Austin’s Top News – January 7, 2021 | KLBJ-AM

Adler talks about DC violence

Austin’s Mayor has a few words to say about the violence in Washington DC yesterday. Mayor Steve Adler says what happened in the nation’s capital was terrifying to watch.

“Scary times. A scary moment to see the visual imagery we have of people storming the United States Capitol. “He adds that this was not a protest, but a mob. “I think the word insurrection is correct because we had people who stormed the Capitol to stop the democratic process,” says Adler.

Yesterday was supposed to be the simple, peaceful transfer of power, but instead it was a day that doesn’t reflect the nation well.

COVID-19 update

The number of coronavirus hospital admissions in Travis County rose another 17 last day, now to 569. 5,101 cases of the virus have been known to be active. As of now, 53,935 cases have been found since last year, 48,270 are now recoveries.

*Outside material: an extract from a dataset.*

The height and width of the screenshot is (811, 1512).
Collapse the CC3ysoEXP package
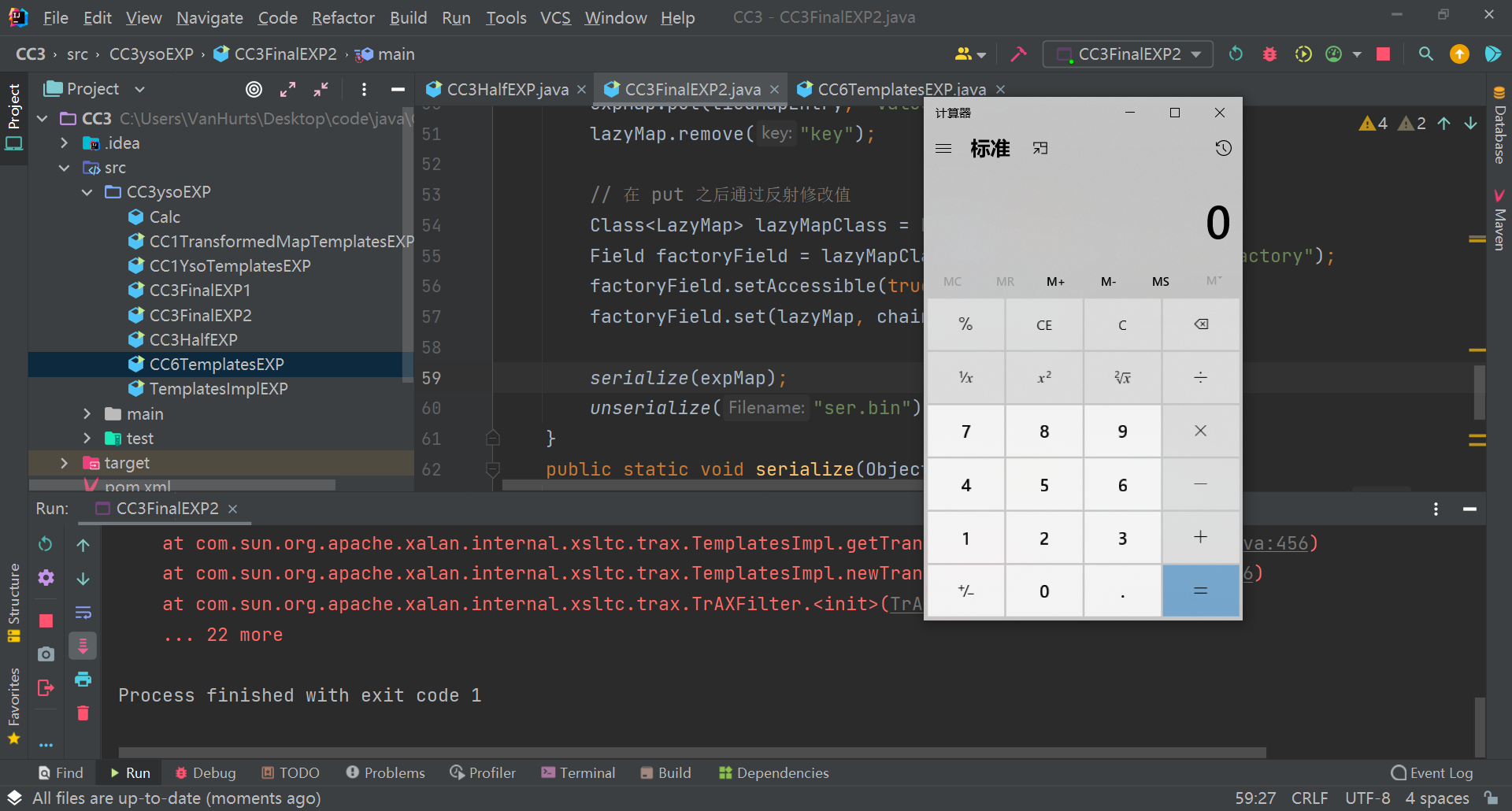(x=86, y=192)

In Williamson County, the total number of hospitalized COVID patients has increased slightly. There are 158 people in the hospital today, that is 5.5,963 active cases out of 22,836 confirmed, nearly 20,700 people have recovered.

All hands on deck for COVID patients

As hospital stays continue to increase, some local rescue workers are called in to help cope with stress. Selena Xie, of the Austin EMS Association, says CBS Austin had pretty thin resources and people.

“I happen to know that many of our medical professionals also have degrees in nursing. And that’s how I worked in the hospital. Nurses dedicated to COVID units are frankly completely burned out, ”says Xie.

Some people in the emergency room who are not there for COVID reasons have to wait longer for beds due to the number of people in hospitals with coronavirus.

Limitations don’t work

Local health officials are not seeing the impact they were hoping for the retail and restaurant stake occupancy to 50%. Travis County’s Health Department Mark Escott says that strategy clearly isn’t working.

“Which means that we have to reassess. We need to reschedule and implement other strategies that can serve to further mitigate the risk, ”says Escott.

This could indicate that Escott may make recommendations for even stricter local restrictions. He says hospital stays will continue to rise until that risk is reduced.

Restaurant capacity

In restaurants in the Austin area, state capacity limits could soon be reduced to 50% due to Governor Abbott’s own order. It is said that if 15% of total hospital bed capacity is used for seven consecutive days for COVID patients, those restrictions will be passed on. Chris Porter is on the Texas Alcoholic Beverage Commission.

“The governor’s executive order has taken steps to reduce the crowd in certain areas that are at risk of possible transmission of the coronavirus,” Porter said.

The subway is part of an 11 County Trauma Service Area. Porter says if there isn’t a major change soon, those restrictions could be in place by next week.

Travis County has just over 52,000 doses of COVID vaccines that have been distributed to various hospitals, clinics, and pharmacies. And as demand has increased, Dr. Anas Daghestani of the Austin Regional Clinic FOX 7 announced that they received 7,000 doses that almost disappeared.

“We are working very closely with the state and local health authorities and hope to be notified of further vaccine deliveries at any moment hopefully within the next few days,” says Daghestani.

Vaccines are running out

Many providers say they are either running out of vaccines or that they will run out of vaccines very soon. More than 2,000 seniors in Williams County have received their first dose of the COVID vaccine. District Judge Bill Gravell says it is important to protect the high-risk elderly population. And so these vaccines were distributed to 14 long-term care and nursing facilities.

Nursing reform

After nearly a decade of a federal judge fighting nursing reforms, Governor Greg Abbott has now ordered two of the state welfare agencies to obey orders. Governor Abbott sent a letter to the Commissioner for Health and Human Services asking them to follow Judge Janice Graham Jack’s instructions in order to keep the children safe in the state care system. Things like monitoring overnight. A Better Childhood, a nonprofit, filed the original lawsuit against Texas. Director Marcia Robinson Lowry is cautiously optimistic.

“It’s a good thing the governor said that. We hope events will change, but we will have to wait and see what states actually do. We hope it means it’s a new day for kids. Good day for kids, ”says Lowry.